◆ **What the task requires**: Any picture in the material should be left out, while all other lines are copied exactly.

(Data to use)

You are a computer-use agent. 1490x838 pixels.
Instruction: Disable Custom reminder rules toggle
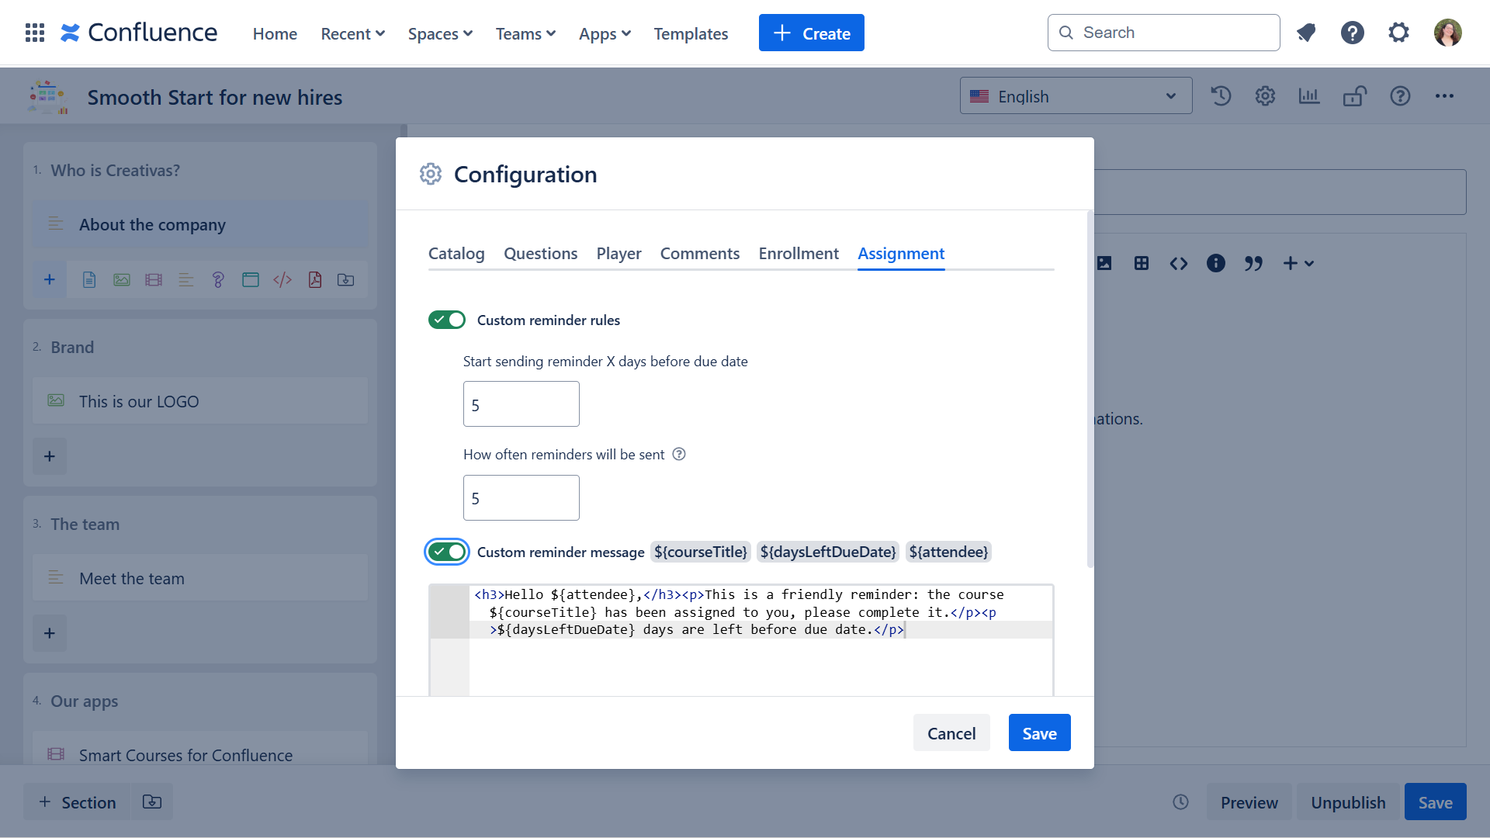point(447,320)
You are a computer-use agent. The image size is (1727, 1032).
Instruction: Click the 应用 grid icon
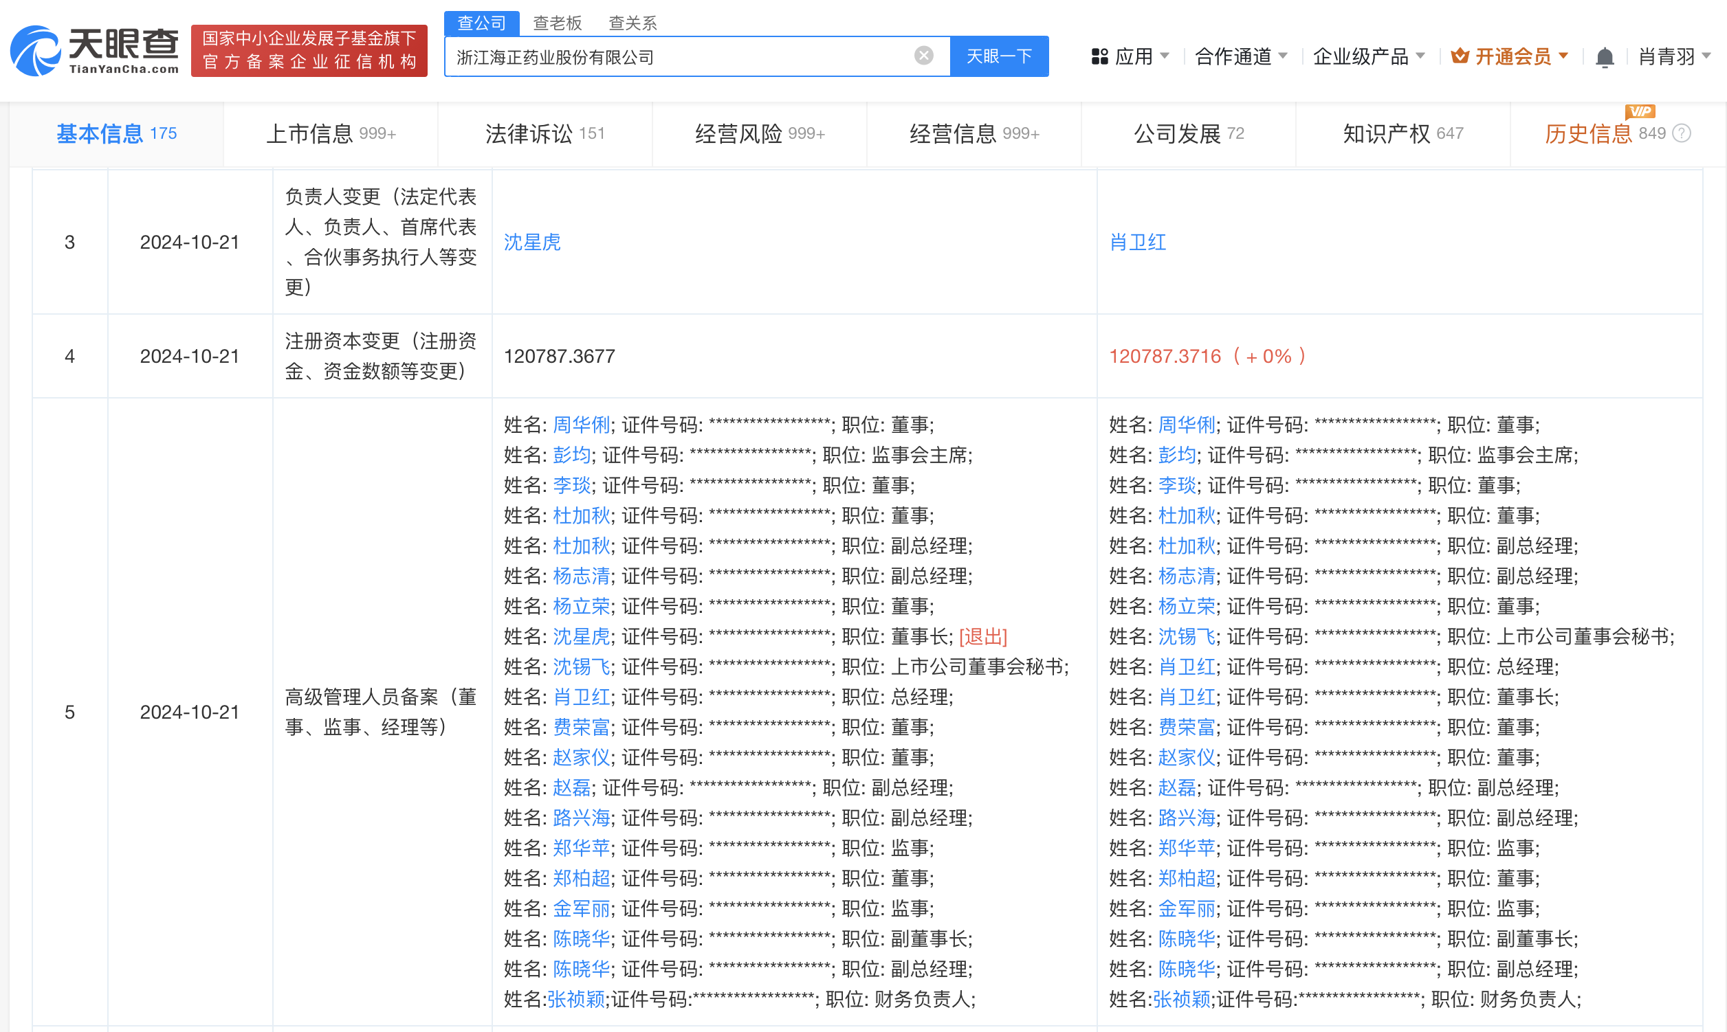[1100, 56]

(End Data to use)

◆ **Exercise output**:
You are a computer-use agent. 1490x838 pixels.
Instruction: Disable Custom reminder rules toggle
point(447,320)
You are a computer-use agent. The image size is (1727, 1032).
Instruction: Click the 应用 grid icon
[1100, 56]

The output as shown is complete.